Zitate über seine Werk

"Dostojewski wirft eine Welt ins Feuer, auf dass ihre Flamme zum Zeichen werde."
Schneider, Reinhold; Freiheit und Gehorsam S. 104
 
“In jeder Stimme hörte er zwei streitende Stimmen, in jedem Ausdruck ein Bruch und sofortige Bereitschaft, in einen anderen gegensätzlichen Ausdruck zu übergehen; er verstand die tiefe Doppel- und Mehrdeutigkeit jeder Erscheinung. Alle diese Widersprüche entwickelten sich als ewige Harmonie der nichtvereinbaren Stimmen oder als ihr unschweigsamer und endloser Streit.”
Bachtin, Probleme der Poetik von Dostojewskij
 
"Kein Dostojewski-Mensch ist bildhaft geschaut, noch vermag er bildhaft zu schauen. Vage Bündel zerknitterten Unbehagens, liegen sie meistens mit offenem Hemdkragen auf dem fleckigen Wachstusches ihres Schlafsofas dahin und treiben Seelenonanie, immer vom Angstschweiß eines Erfürchteten pariahaft verklebt, gehen dann, verkrampfte Hörige einer boshaften Schimäre mit ihrem üblen Tage schwanger. (. . .) Immer knirschend oder zerknirscht, gekränkt oder Kränkung witternd, erlechzend auch, laufen sie ihre entzündeten Nerven entlang, bis in die Enden jeder Manie, ohne dass dies Hemmungslose in ihnen Fülle werden könnte, denn zu Krampf gesteigerte Schwachheit ist es, nicht Überschwang der Kraft."

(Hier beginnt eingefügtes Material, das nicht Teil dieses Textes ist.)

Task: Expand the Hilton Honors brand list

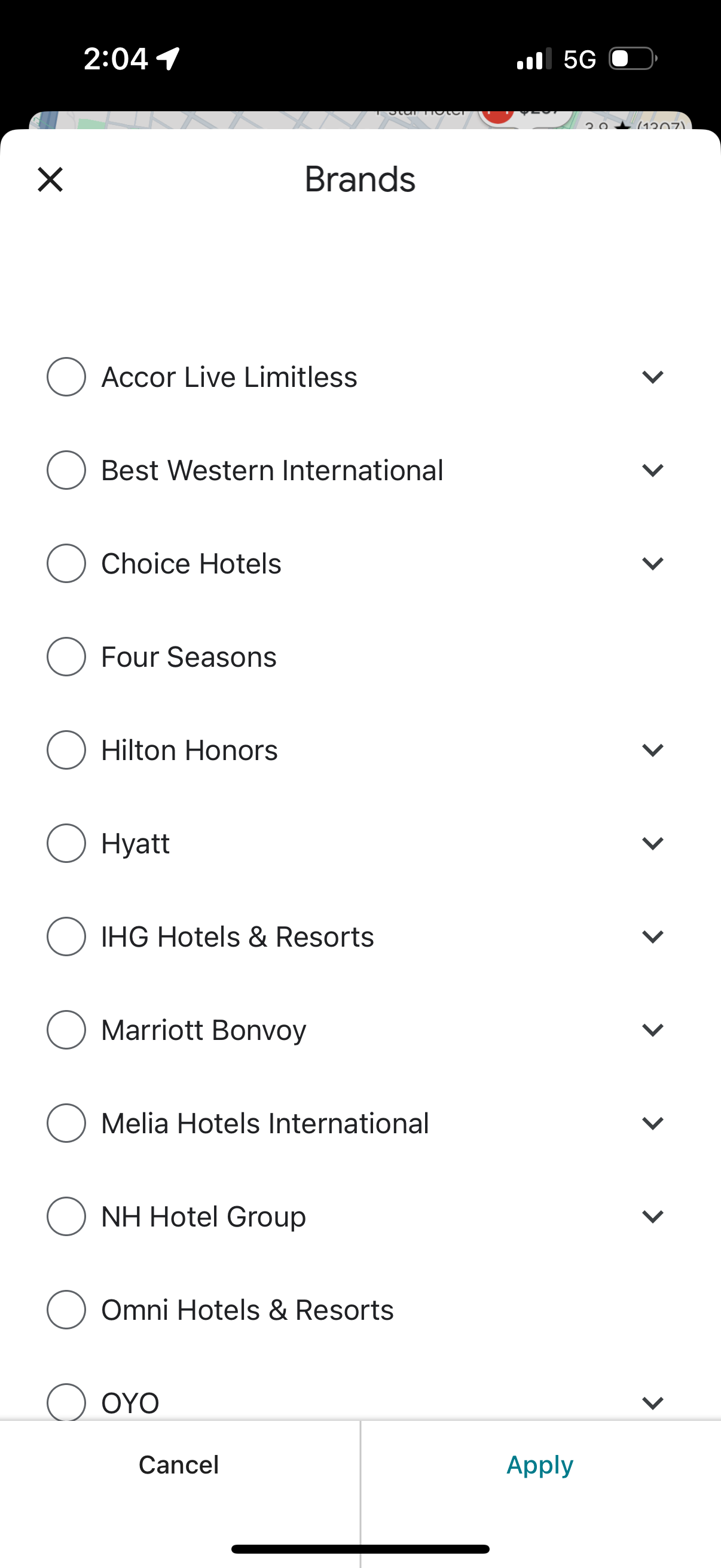Action: tap(652, 751)
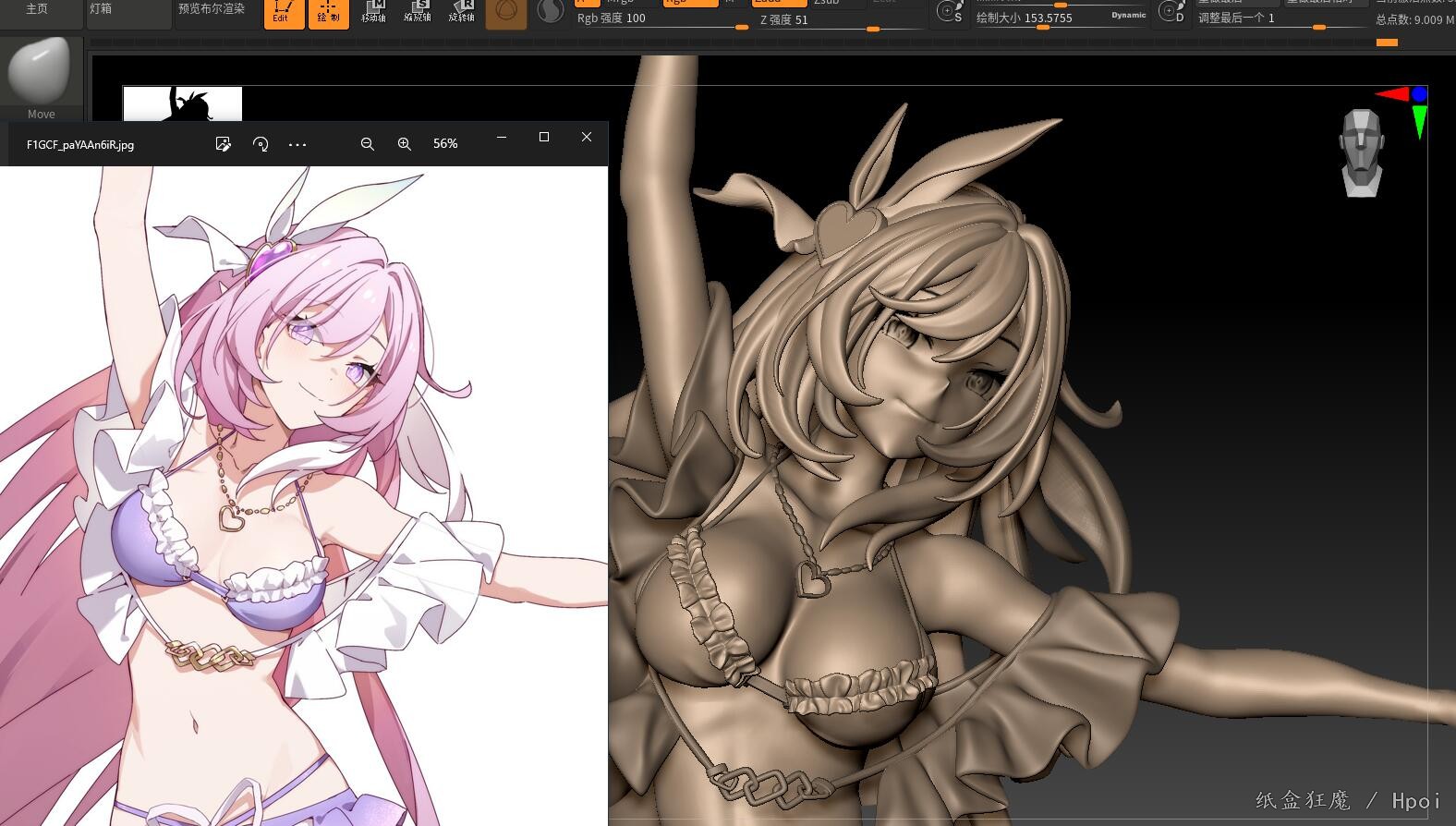Viewport: 1456px width, 826px height.
Task: Click the gray material sphere icon
Action: (551, 11)
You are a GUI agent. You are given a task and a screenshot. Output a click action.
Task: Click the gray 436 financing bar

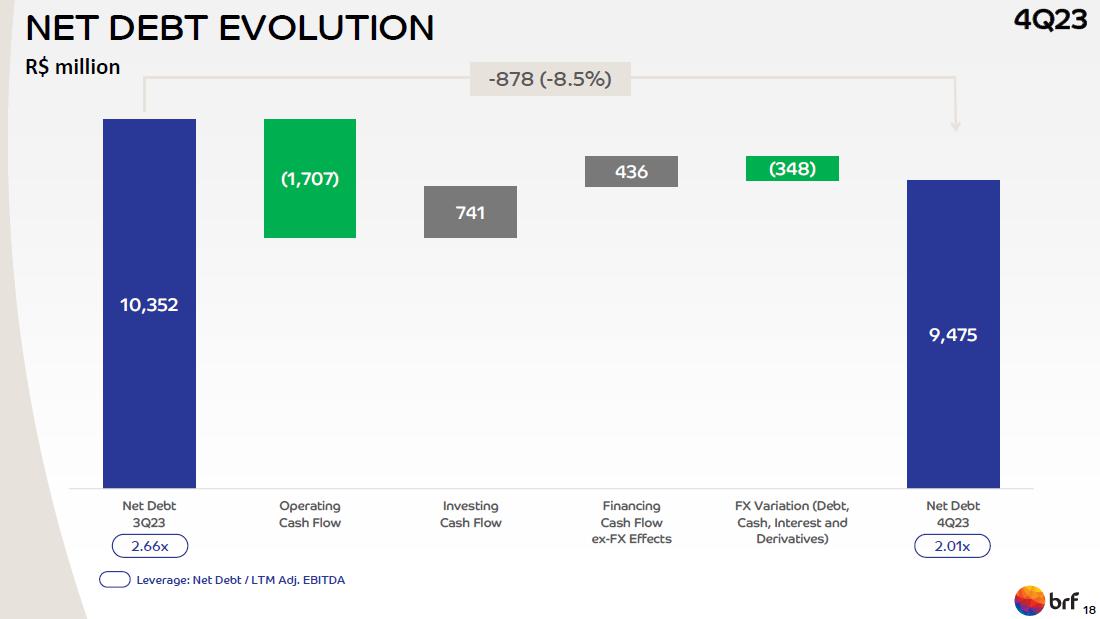[x=631, y=171]
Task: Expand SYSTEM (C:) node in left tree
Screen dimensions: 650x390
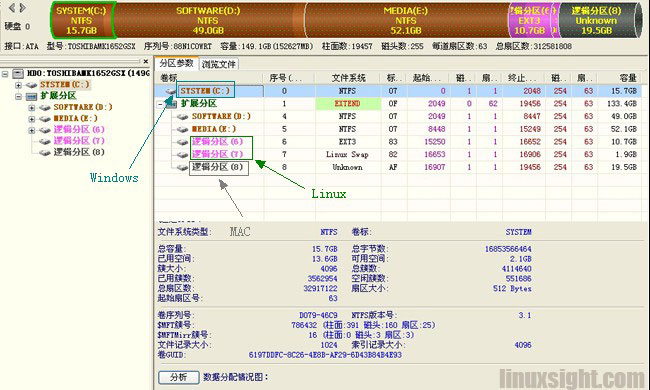Action: [18, 85]
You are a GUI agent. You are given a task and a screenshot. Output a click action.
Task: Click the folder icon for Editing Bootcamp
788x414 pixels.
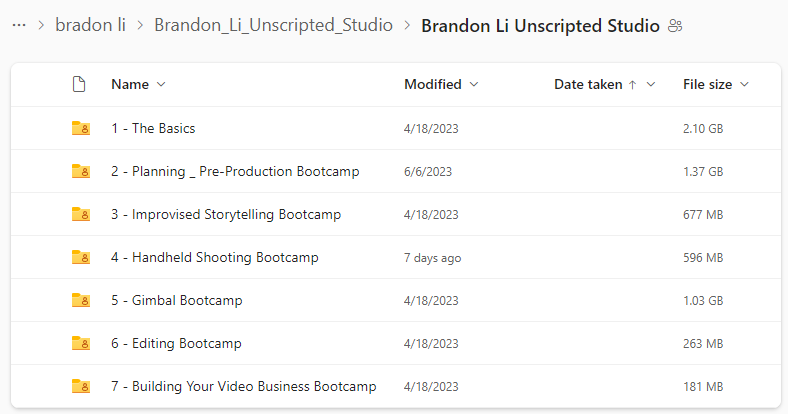coord(80,344)
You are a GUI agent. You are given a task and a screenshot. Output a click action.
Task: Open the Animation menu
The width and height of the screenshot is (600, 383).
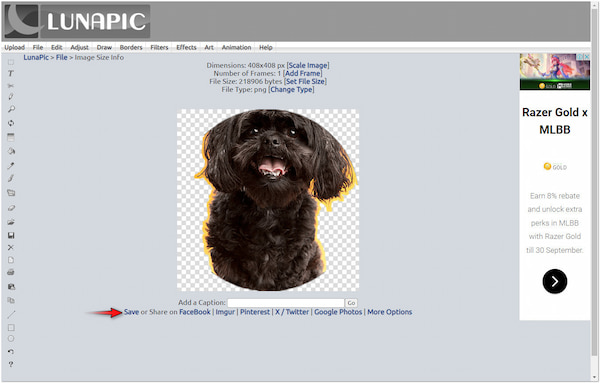236,47
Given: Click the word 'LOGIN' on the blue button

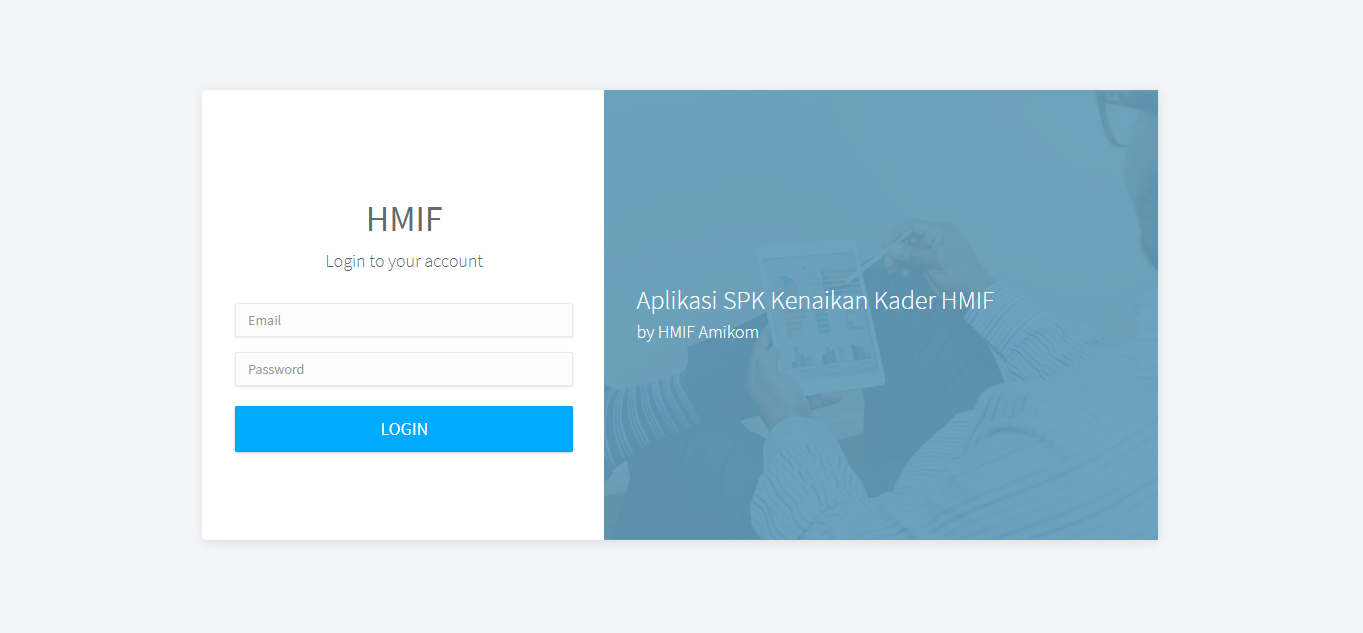Looking at the screenshot, I should 404,429.
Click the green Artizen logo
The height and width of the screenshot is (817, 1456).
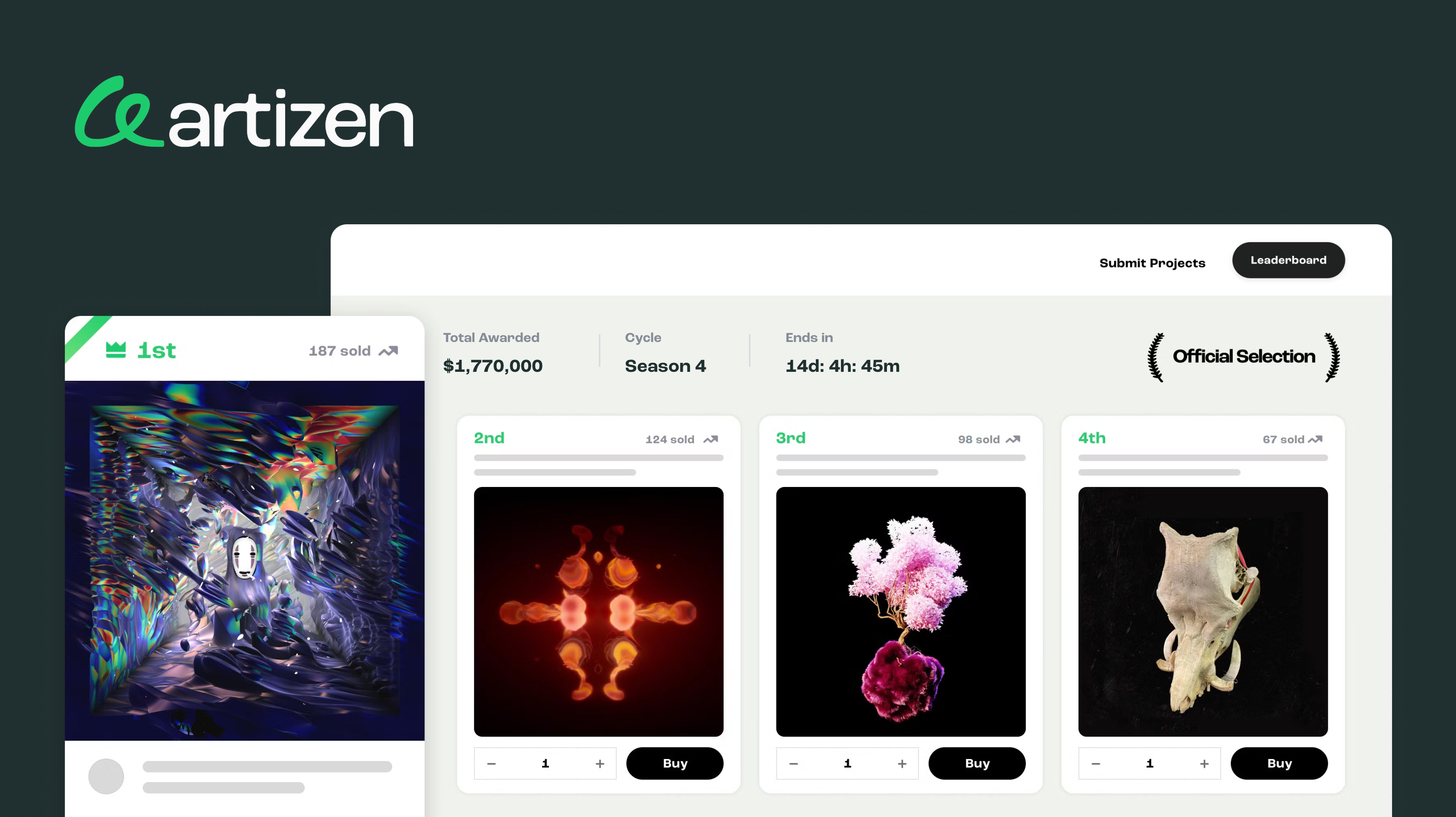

Idiotenführer durch die russische Literatur,  Sir Galahad,   Albert Langen Verlag  1925
 
"Käme nur ein einziges Mal in einem Roman Dostojewskis jemandem die Erleuchtung, ein Fenster aufzumachen, zwei Drittel aller Psychologie entwichen mit den Übrigen und auf der Stelle."
Ebenda
 
"Erledigt geboren, steht keiner unter steigender Sonne, keiner mit der Stirn in den Sternen, keiner wird in der Liebe körperlich wunderbar oder weiß auch nur um die kristallne Verzückung von etwas Vollkommenen. (. . .) Schließlich schaufeln diese Lemuren immer wieder auf höchstverwickelte Methode sich und Dostojewskis Kunst das Grab."
Ebenda
 
 Bertha Eckstein-Diener (Pseudonym Sir Galahad)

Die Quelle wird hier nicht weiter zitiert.